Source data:

= = = = = = =

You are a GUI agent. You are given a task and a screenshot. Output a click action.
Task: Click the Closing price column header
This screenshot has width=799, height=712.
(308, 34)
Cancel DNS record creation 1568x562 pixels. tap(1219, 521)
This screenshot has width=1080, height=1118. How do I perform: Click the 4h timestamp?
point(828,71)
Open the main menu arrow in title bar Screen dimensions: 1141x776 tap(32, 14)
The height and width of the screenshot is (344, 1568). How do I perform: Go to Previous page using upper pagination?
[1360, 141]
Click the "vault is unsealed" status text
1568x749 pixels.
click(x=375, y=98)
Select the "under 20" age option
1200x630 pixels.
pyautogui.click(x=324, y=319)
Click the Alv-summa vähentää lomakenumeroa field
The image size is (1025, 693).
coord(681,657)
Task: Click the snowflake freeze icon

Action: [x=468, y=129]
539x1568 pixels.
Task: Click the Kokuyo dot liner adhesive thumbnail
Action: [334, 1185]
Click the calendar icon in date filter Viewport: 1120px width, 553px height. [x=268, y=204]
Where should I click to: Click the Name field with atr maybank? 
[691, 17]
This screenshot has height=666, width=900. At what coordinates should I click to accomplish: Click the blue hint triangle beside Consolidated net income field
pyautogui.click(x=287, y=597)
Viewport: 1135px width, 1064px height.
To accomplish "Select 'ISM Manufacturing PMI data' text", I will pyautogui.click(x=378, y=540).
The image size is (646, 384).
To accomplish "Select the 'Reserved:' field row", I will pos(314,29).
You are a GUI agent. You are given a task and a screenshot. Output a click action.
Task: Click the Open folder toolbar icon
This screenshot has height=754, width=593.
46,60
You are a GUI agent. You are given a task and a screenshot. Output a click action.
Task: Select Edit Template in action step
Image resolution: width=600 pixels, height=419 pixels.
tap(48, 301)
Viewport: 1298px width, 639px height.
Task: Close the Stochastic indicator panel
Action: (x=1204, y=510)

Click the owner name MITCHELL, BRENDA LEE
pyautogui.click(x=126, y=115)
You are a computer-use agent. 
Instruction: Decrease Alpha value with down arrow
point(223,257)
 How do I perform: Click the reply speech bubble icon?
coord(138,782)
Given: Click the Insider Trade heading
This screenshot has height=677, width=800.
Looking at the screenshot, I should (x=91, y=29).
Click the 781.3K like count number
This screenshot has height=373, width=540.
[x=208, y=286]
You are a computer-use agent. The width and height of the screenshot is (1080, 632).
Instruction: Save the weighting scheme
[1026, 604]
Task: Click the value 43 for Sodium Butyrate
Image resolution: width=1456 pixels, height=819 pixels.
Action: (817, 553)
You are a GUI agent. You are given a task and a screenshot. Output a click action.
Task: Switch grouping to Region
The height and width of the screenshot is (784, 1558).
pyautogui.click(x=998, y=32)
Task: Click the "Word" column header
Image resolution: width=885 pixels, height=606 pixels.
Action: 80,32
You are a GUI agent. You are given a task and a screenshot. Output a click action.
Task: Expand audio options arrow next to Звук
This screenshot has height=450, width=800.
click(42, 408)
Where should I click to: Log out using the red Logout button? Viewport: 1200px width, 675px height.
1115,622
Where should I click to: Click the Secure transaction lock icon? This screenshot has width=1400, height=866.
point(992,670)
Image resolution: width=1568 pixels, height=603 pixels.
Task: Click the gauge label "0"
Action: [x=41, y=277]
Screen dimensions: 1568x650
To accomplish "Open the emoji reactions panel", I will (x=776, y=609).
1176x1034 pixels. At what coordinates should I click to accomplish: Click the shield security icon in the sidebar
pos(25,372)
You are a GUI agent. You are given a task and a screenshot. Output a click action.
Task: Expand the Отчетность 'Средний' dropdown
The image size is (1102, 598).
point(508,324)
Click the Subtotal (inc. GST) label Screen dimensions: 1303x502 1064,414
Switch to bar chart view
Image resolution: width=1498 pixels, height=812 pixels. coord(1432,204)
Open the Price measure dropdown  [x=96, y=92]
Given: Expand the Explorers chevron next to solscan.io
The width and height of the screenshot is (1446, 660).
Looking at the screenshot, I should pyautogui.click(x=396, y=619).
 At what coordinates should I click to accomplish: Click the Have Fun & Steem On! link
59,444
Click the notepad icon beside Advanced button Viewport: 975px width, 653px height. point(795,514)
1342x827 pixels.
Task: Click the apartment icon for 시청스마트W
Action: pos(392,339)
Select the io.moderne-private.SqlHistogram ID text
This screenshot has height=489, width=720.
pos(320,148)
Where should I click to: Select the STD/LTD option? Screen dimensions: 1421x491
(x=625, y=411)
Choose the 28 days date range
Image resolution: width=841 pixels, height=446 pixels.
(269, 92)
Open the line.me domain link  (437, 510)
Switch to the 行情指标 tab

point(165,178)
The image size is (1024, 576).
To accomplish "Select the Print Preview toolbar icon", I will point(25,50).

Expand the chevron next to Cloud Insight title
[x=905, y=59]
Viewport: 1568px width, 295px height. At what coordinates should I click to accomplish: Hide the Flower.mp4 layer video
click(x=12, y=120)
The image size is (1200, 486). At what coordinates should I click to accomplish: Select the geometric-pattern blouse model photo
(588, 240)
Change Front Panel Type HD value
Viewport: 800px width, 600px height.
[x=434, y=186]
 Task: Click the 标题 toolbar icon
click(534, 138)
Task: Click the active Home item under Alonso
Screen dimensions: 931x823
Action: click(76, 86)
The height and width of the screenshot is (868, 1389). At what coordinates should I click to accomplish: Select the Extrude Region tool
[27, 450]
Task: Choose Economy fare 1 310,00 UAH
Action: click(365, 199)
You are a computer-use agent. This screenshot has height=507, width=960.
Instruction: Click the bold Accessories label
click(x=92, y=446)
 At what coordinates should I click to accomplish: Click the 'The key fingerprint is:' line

= = = = = = =

▶ _Prompt_
The records above are to be printed in full, exactly as they appear.

▶ _Answer box_
You are a GUI agent. You are given a task and a screenshot. Output a click action.
Task: Click the Closing price column header
This screenshot has width=799, height=712.
(308, 34)
Cancel DNS record creation 1568x562 pixels. tap(1219, 521)
This screenshot has width=1080, height=1118. How do I perform: Click the 4h timestamp?
point(828,71)
Open the main menu arrow in title bar Screen dimensions: 1141x776 tap(32, 14)
The height and width of the screenshot is (344, 1568). How do I perform: Go to Previous page using upper pagination?
[1360, 141]
Click the "vault is unsealed" status text
1568x749 pixels.
click(x=375, y=98)
Select the "under 20" age option
1200x630 pixels.
pyautogui.click(x=324, y=319)
Click the Alv-summa vähentää lomakenumeroa field
The image size is (1025, 693).
coord(681,657)
Task: Click the snowflake freeze icon

Action: [x=468, y=129]
539x1568 pixels.
Task: Click the Kokuyo dot liner adhesive thumbnail
Action: [334, 1185]
Click the calendar icon in date filter Viewport: 1120px width, 553px height. [x=268, y=204]
Where should I click to: Click the Name field with atr maybank? 
[691, 17]
This screenshot has height=666, width=900. At what coordinates should I click to accomplish: Click the blue hint triangle beside Consolidated net income field
pyautogui.click(x=287, y=597)
Viewport: 1135px width, 1064px height.
To accomplish "Select 'ISM Manufacturing PMI data' text", I will pyautogui.click(x=378, y=540).
The image size is (646, 384).
To accomplish "Select the 'Reserved:' field row", I will pos(314,29).
You are a GUI agent. You are given a task and a screenshot. Output a click action.
Task: Click the Open folder toolbar icon
This screenshot has height=754, width=593.
46,60
You are a GUI agent. You are given a task and a screenshot. Output a click action.
Task: Select Edit Template in action step
Image resolution: width=600 pixels, height=419 pixels.
tap(48, 301)
Viewport: 1298px width, 639px height.
Task: Close the Stochastic indicator panel
Action: (x=1204, y=510)

Click the owner name MITCHELL, BRENDA LEE
pyautogui.click(x=126, y=115)
You are a computer-use agent. 
Instruction: Decrease Alpha value with down arrow
point(223,257)
 How do I perform: Click the reply speech bubble icon?
coord(138,782)
Given: Click the Insider Trade heading
This screenshot has height=677, width=800.
Looking at the screenshot, I should (x=91, y=29).
Click the 781.3K like count number
This screenshot has height=373, width=540.
[x=208, y=286]
You are a computer-use agent. The width and height of the screenshot is (1080, 632).
Instruction: Save the weighting scheme
[1026, 604]
Task: Click the value 43 for Sodium Butyrate
Image resolution: width=1456 pixels, height=819 pixels.
Action: (817, 553)
You are a GUI agent. You are given a task and a screenshot. Output a click action.
Task: Switch grouping to Region
The height and width of the screenshot is (784, 1558).
pyautogui.click(x=998, y=32)
Task: Click the "Word" column header
Image resolution: width=885 pixels, height=606 pixels.
Action: 80,32
You are a GUI agent. You are given a task and a screenshot. Output a click action.
Task: Expand audio options arrow next to Звук
This screenshot has height=450, width=800.
click(42, 408)
Where should I click to: Log out using the red Logout button? Viewport: 1200px width, 675px height.
1115,622
Where should I click to: Click the Secure transaction lock icon? This screenshot has width=1400, height=866.
point(992,670)
Image resolution: width=1568 pixels, height=603 pixels.
Task: Click the gauge label "0"
Action: [x=41, y=277]
Screen dimensions: 1568x650
To accomplish "Open the emoji reactions panel", I will (x=776, y=609).
1176x1034 pixels. At what coordinates should I click to accomplish: Click the shield security icon in the sidebar
pos(25,372)
You are a GUI agent. You are given a task and a screenshot. Output a click action.
Task: Expand the Отчетность 'Средний' dropdown
The image size is (1102, 598).
point(508,324)
Click the Subtotal (inc. GST) label Screen dimensions: 1303x502 1064,414
Switch to bar chart view
Image resolution: width=1498 pixels, height=812 pixels. coord(1432,204)
Open the Price measure dropdown  [x=96, y=92]
Given: Expand the Explorers chevron next to solscan.io
The width and height of the screenshot is (1446, 660).
Looking at the screenshot, I should pyautogui.click(x=396, y=619).
 At what coordinates should I click to accomplish: Click the Have Fun & Steem On! link
59,444
Click the notepad icon beside Advanced button Viewport: 975px width, 653px height. point(795,514)
1342x827 pixels.
Task: Click the apartment icon for 시청스마트W
Action: pos(392,339)
Select the io.moderne-private.SqlHistogram ID text
This screenshot has height=489, width=720.
pos(320,148)
Where should I click to: Select the STD/LTD option? Screen dimensions: 1421x491
(x=625, y=411)
Choose the 28 days date range
Image resolution: width=841 pixels, height=446 pixels.
(269, 92)
Open the line.me domain link  (437, 510)
Switch to the 行情指标 tab

point(165,178)
The image size is (1024, 576).
To accomplish "Select the Print Preview toolbar icon", I will point(25,50).

Expand the chevron next to Cloud Insight title
[x=905, y=59]
Viewport: 1568px width, 295px height. At what coordinates should I click to accomplish: Hide the Flower.mp4 layer video
click(x=12, y=120)
The image size is (1200, 486). At what coordinates should I click to accomplish: Select the geometric-pattern blouse model photo
(588, 240)
Change Front Panel Type HD value
Viewport: 800px width, 600px height.
[x=434, y=186]
 Task: Click the 标题 toolbar icon
click(534, 138)
Task: Click the active Home item under Alonso
Screen dimensions: 931x823
Action: click(76, 86)
The height and width of the screenshot is (868, 1389). At what coordinates should I click to accomplish: Select the Extrude Region tool
[27, 450]
Task: Choose Economy fare 1 310,00 UAH
Action: click(365, 199)
You are a computer-use agent. This screenshot has height=507, width=960.
Instruction: Click the bold Accessories label
click(x=92, y=446)
 At what coordinates should I click to accomplish: Click the 'The key fingerprint is:' line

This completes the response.